The answer is A. Our best bet seems to be solving both inequalities, but where to begin? The linear equality is more approachable than the cubic inequality (the one with $y^3$), so let’s begin there. Subtracting $6$ from both sides is the first step, but be careful: the negative remains in front of the 9y, so our result is this:

$-9y<-36$

Dividing both sides by $-9$ reverses the sign so we arrive at:

$y>4$.

Have you done the L step of the UnCLES method, looking carefully at the answers? If so, you might notice that we don’t need to deal with the other inequality at all!. There is only one answer in which $y>4$. However, here is a solution to the second inequality if you’re interested:

$14+y^3<-13$

$y^3<-27$

$y<-3$

(Note: we are allowed to take the cube root of both sides because a cube root of a negative number is legal; it’s only even powers, like the square root, where we run into problems with negative numbers.)

The answer is A. This is as much a number properties problem as it is an inequalities problem, so feel free to click on the cross-reference link to the Number Properties lesson. We have two inequalities; the more concrete of the two tells us that $b$ is a negative number unless it is either $0$ or a fraction less than $1$. We should therefore consider all three of those possible number categories for $b$ (negative, zero, or small positive fraction) as we relate $b$ to $c$. We should be careful not to assume too much about $c$: just because it is greater than $b$ does not mean it is positive; $b$ could be negative while $c$ is just a bit less negative.

With this in mind, we can address the statements given with the Roman numerals. Statement I can be disproved by considering that a number squared is positive or zero; if we choose a “negative enough” number, we can make $b^2$ larger than $c$. For example, if $b=-10$ and $c=-5$, then $b<c$ but $b^2>c$. Since Statement I is not always true, answer choice $C$ is eliminated.

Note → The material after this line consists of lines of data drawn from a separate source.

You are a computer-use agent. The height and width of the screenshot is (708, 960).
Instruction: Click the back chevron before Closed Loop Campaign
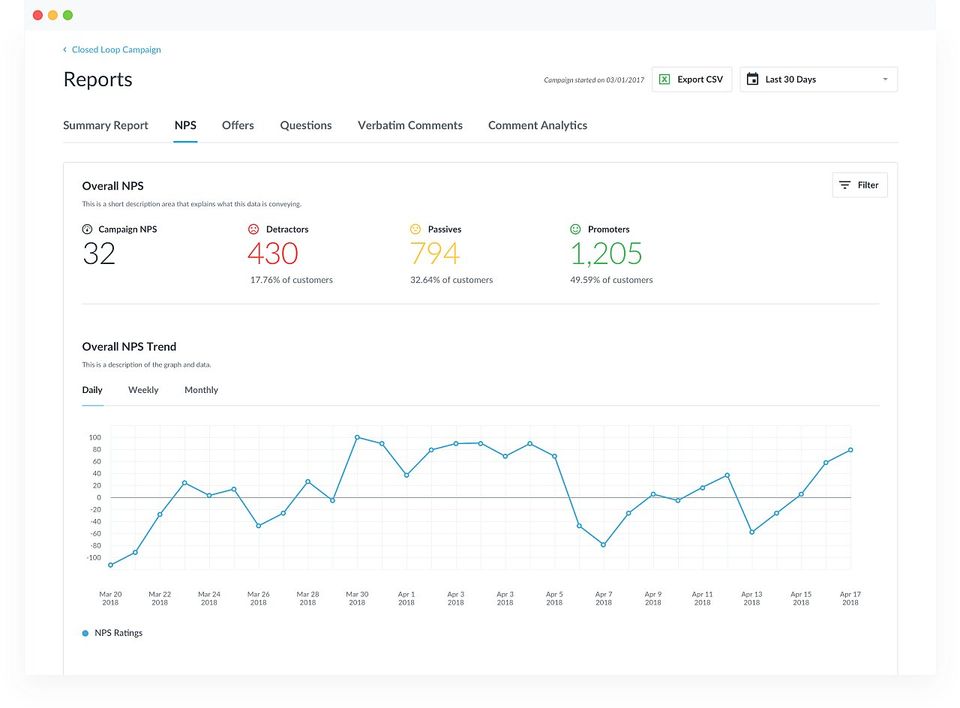[65, 49]
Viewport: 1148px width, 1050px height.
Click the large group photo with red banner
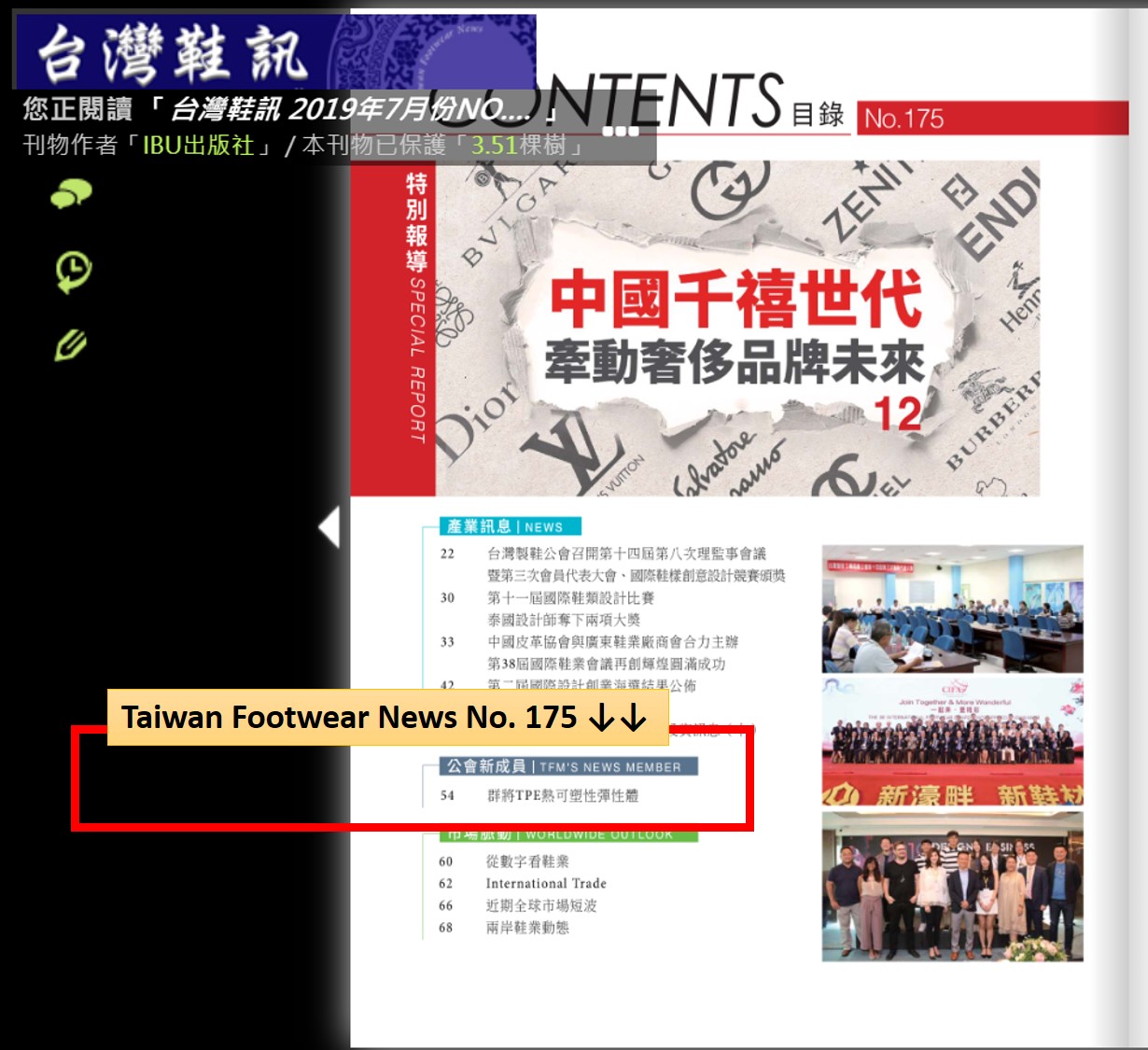pyautogui.click(x=952, y=742)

Statement II changes the relationship because now the quantity that can never be negative ($c^2$) is on the “greater than” side of the inequality. This tells us that as long as $b$ is negative, the inequality will be true because $b^3$ will also be negative. But what if $b$ is $0$ or $0<b<1$? If $b=0$, then $b^3=0$ and in that instance $c$, and therefore $c^2$, must be positive. So that works. If $b$ is something like $\frac{1}{2}$, $b^3$ will actually be smaller than that. If $c>b$, then $c^2$ won’t decrease as much as $b^3$ does and therefore can never be smaller. Put in numerical terms, imagine that $b=\frac{1}{3}$ and $c=\frac{1}{2}$. In that case, $b^3=\frac{1}{27}$ while $c^2$ is much larger: $\frac{1}{4}$. Statement II always works.

Does Statement III also work? We can actually deal with this statement more quickly by applying the same logic as we did with Statement I. Since $b^4$ must always be at least $0$ and could in fact very positive, we cannot guarantee it will stay less than $c^3^. Statement III is not always true, therefore, and the answer is $A$.